__WRITTEN INSTRUCTION__: Can you copy out the whole listing below word for word, keeping every line unchanged?

__DATA SECTION__:

=====

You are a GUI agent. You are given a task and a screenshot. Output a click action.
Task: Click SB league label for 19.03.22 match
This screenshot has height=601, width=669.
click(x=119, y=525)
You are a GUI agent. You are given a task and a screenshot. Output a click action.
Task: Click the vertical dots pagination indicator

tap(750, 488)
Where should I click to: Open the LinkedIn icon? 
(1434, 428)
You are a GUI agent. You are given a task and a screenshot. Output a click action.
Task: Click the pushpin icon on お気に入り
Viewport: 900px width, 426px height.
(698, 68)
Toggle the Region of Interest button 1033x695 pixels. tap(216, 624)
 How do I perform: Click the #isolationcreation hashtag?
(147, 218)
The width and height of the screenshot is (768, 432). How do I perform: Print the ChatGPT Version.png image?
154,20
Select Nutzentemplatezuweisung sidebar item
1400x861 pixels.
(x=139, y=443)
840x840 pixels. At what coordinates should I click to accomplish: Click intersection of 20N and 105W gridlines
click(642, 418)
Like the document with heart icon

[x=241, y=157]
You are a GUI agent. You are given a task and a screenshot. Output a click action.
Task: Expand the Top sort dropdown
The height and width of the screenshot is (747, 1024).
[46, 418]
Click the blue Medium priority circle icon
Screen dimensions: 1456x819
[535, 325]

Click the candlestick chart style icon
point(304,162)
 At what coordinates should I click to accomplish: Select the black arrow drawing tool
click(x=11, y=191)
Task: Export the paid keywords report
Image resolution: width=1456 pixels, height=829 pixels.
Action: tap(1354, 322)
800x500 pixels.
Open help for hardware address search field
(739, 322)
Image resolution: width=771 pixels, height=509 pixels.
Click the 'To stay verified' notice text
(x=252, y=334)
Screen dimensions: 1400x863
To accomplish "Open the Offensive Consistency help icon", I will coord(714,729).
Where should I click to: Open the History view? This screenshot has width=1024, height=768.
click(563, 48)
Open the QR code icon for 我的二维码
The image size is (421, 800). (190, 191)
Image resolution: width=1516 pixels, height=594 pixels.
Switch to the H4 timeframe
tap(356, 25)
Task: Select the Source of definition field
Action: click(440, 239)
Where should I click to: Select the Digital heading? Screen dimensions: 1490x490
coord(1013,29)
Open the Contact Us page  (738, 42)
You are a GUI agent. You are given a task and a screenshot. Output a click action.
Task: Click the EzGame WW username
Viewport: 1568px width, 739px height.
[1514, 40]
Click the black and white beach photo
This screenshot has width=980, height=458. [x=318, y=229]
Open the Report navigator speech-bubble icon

=====

__REPLY TO THE EXERCISE__:
You are a GUI agent. You are given a task and a screenshot. Output a click action.
Task: Click SB league label for 19.03.22 match
This screenshot has height=601, width=669.
click(x=119, y=525)
You are a GUI agent. You are given a task and a screenshot. Output a click action.
Task: Click the vertical dots pagination indicator

tap(750, 488)
Where should I click to: Open the LinkedIn icon? 
(1434, 428)
You are a GUI agent. You are given a task and a screenshot. Output a click action.
Task: Click the pushpin icon on お気に入り
Viewport: 900px width, 426px height.
(698, 68)
Toggle the Region of Interest button 1033x695 pixels. tap(216, 624)
 How do I perform: Click the #isolationcreation hashtag?
(147, 218)
The width and height of the screenshot is (768, 432). How do I perform: Print the ChatGPT Version.png image?
154,20
Select Nutzentemplatezuweisung sidebar item
1400x861 pixels.
(x=139, y=443)
840x840 pixels. At what coordinates should I click to accomplish: Click intersection of 20N and 105W gridlines
click(642, 418)
Like the document with heart icon

[x=241, y=157]
You are a GUI agent. You are given a task and a screenshot. Output a click action.
Task: Expand the Top sort dropdown
The height and width of the screenshot is (747, 1024).
[46, 418]
Click the blue Medium priority circle icon
Screen dimensions: 1456x819
[535, 325]

Click the candlestick chart style icon
point(304,162)
 At what coordinates should I click to accomplish: Select the black arrow drawing tool
click(x=11, y=191)
Task: Export the paid keywords report
Image resolution: width=1456 pixels, height=829 pixels.
Action: tap(1354, 322)
800x500 pixels.
Open help for hardware address search field
(739, 322)
Image resolution: width=771 pixels, height=509 pixels.
Click the 'To stay verified' notice text
(x=252, y=334)
Screen dimensions: 1400x863
To accomplish "Open the Offensive Consistency help icon", I will coord(714,729).
Where should I click to: Open the History view? This screenshot has width=1024, height=768.
click(563, 48)
Open the QR code icon for 我的二维码
The image size is (421, 800). (190, 191)
Image resolution: width=1516 pixels, height=594 pixels.
Switch to the H4 timeframe
tap(356, 25)
Task: Select the Source of definition field
Action: click(440, 239)
Where should I click to: Select the Digital heading? Screen dimensions: 1490x490
coord(1013,29)
Open the Contact Us page  (738, 42)
You are a GUI agent. You are given a task and a screenshot. Output a click action.
Task: Click the EzGame WW username
Viewport: 1568px width, 739px height.
[1514, 40]
Click the black and white beach photo
This screenshot has width=980, height=458. [x=318, y=229]
Open the Report navigator speech-bubble icon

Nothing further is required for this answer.